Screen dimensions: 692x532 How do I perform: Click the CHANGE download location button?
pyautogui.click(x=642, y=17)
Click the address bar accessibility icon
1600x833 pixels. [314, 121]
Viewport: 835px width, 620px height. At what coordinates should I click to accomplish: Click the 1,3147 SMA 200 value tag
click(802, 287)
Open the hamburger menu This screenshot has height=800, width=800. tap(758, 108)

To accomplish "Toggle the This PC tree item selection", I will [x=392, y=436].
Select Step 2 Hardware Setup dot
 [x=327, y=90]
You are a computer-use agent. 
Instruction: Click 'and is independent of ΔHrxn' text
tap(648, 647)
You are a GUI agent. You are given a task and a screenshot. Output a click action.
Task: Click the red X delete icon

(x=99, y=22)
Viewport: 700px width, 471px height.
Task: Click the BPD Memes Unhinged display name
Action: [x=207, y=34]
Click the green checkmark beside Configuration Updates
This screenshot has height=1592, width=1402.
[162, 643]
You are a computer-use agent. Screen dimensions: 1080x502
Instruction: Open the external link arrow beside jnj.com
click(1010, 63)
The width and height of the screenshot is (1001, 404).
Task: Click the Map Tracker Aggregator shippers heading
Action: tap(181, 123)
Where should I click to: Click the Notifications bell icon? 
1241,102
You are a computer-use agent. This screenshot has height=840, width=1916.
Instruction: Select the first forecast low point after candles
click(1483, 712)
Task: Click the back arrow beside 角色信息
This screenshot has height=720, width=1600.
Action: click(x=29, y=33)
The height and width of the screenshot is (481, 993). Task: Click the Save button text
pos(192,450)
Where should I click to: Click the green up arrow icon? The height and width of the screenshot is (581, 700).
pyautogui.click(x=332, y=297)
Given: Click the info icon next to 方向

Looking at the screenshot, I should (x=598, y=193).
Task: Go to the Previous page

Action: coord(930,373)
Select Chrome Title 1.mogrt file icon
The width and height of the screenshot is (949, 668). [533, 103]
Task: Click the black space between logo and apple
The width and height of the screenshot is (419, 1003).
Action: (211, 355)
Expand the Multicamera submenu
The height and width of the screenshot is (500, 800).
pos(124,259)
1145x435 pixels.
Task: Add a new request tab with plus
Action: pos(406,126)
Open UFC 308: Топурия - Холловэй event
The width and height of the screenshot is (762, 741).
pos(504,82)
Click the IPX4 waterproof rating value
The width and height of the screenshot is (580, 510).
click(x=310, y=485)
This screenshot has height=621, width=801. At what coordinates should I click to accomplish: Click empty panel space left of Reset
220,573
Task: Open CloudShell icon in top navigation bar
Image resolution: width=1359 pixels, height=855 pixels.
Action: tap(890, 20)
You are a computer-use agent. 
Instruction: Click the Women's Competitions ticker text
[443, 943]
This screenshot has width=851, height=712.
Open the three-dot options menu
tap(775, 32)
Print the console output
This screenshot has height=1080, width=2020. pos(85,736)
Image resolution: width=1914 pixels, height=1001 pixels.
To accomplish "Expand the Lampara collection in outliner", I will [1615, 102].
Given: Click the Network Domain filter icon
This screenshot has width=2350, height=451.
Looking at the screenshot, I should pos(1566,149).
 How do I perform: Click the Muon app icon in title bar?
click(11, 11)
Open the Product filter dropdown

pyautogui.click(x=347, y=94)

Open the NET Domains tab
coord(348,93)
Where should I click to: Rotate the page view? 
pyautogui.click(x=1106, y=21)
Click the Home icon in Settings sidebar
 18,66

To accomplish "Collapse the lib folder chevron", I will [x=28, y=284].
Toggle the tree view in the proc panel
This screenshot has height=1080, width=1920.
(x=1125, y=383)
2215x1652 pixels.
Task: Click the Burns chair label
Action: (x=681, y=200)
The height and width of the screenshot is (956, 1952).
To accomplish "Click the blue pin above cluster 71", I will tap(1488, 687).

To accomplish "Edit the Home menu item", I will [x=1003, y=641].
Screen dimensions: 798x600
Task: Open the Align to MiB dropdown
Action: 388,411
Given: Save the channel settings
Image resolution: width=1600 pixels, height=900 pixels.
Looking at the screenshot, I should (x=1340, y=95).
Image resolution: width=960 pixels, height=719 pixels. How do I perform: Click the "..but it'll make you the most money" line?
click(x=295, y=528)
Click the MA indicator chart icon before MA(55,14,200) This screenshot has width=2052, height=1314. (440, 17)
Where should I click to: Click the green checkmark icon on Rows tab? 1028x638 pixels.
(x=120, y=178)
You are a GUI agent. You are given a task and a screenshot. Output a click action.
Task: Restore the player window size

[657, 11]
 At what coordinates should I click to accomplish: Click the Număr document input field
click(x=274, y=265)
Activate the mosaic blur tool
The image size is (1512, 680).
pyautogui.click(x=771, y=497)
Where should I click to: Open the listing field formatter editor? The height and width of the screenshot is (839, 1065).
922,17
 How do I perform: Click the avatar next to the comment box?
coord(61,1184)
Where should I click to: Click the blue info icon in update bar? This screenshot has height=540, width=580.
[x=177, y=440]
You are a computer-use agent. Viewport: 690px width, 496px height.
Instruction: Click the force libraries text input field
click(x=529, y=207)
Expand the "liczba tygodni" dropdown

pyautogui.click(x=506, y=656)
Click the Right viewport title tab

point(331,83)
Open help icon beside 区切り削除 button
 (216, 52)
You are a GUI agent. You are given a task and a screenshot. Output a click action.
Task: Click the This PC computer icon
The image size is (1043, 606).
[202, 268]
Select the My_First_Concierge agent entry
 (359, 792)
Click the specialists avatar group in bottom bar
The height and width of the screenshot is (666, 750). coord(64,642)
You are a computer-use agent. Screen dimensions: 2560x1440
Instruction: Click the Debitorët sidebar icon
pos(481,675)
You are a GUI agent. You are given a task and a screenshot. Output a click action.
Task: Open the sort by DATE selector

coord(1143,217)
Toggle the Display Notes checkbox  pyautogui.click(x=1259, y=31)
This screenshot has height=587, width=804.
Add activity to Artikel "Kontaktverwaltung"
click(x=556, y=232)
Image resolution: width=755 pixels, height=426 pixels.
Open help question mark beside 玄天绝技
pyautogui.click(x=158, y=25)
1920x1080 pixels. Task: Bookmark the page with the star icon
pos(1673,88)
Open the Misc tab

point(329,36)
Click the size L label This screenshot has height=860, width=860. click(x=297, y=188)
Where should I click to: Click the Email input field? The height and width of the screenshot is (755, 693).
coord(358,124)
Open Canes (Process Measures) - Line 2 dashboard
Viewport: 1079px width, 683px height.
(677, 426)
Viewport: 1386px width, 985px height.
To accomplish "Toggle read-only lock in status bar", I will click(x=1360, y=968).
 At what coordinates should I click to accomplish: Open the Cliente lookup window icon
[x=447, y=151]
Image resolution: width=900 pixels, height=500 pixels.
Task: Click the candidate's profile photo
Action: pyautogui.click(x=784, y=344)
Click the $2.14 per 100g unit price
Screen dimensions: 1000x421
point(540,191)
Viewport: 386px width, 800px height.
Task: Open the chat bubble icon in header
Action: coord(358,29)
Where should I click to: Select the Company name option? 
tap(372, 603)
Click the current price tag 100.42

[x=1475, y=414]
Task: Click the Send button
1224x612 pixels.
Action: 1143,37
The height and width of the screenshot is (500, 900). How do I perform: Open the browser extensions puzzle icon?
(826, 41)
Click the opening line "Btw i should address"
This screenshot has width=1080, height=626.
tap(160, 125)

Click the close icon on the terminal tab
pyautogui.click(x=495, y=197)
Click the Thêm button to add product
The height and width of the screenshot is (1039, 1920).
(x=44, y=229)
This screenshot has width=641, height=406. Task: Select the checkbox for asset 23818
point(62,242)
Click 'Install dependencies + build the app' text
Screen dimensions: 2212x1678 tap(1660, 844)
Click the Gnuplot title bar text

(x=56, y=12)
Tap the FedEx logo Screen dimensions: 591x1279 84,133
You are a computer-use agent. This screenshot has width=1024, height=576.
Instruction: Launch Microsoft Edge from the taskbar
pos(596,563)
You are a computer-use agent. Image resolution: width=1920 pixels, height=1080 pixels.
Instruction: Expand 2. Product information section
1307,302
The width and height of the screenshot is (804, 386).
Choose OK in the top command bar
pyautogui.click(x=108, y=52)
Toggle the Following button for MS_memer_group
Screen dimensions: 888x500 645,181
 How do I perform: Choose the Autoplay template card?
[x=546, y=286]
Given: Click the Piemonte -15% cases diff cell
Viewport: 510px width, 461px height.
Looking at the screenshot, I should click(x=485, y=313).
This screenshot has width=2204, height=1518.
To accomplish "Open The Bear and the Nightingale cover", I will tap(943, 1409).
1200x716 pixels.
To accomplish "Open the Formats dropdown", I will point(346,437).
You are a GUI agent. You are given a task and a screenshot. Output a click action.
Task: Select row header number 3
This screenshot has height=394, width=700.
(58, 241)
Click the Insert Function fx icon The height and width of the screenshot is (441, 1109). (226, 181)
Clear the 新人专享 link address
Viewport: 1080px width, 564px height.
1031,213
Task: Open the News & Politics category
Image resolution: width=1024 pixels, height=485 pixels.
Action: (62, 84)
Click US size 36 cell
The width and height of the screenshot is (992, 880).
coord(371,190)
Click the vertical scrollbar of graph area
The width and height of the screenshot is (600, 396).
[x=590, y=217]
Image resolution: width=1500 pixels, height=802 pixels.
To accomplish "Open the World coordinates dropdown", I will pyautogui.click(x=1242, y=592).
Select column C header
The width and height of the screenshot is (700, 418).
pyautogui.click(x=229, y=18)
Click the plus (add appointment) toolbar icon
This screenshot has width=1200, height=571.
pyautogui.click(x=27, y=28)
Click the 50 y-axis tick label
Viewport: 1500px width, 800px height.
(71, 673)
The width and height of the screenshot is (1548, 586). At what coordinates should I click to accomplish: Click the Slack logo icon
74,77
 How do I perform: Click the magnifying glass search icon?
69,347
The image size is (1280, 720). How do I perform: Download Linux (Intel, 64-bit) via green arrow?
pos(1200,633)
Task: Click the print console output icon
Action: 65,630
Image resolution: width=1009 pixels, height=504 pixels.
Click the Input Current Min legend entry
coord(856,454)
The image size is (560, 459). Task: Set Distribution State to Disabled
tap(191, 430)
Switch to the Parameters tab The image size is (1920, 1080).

Exercise task:
Rewrite the rows in the stretch from the start of the rows through the line containing "tap(648, 647)", replacing "hamburger menu" with "navigation menu" and leaving everything else unchanged.

Task output:
Screen dimensions: 692x532 How do I perform: Click the CHANGE download location button?
pyautogui.click(x=642, y=17)
Click the address bar accessibility icon
1600x833 pixels. [314, 121]
Viewport: 835px width, 620px height. At what coordinates should I click to accomplish: Click the 1,3147 SMA 200 value tag
click(802, 287)
Open the navigation menu This screenshot has height=800, width=800. tap(758, 108)

To accomplish "Toggle the This PC tree item selection", I will [x=392, y=436].
Select Step 2 Hardware Setup dot
 [x=327, y=90]
You are a computer-use agent. 
Instruction: Click 'and is independent of ΔHrxn' text
tap(648, 647)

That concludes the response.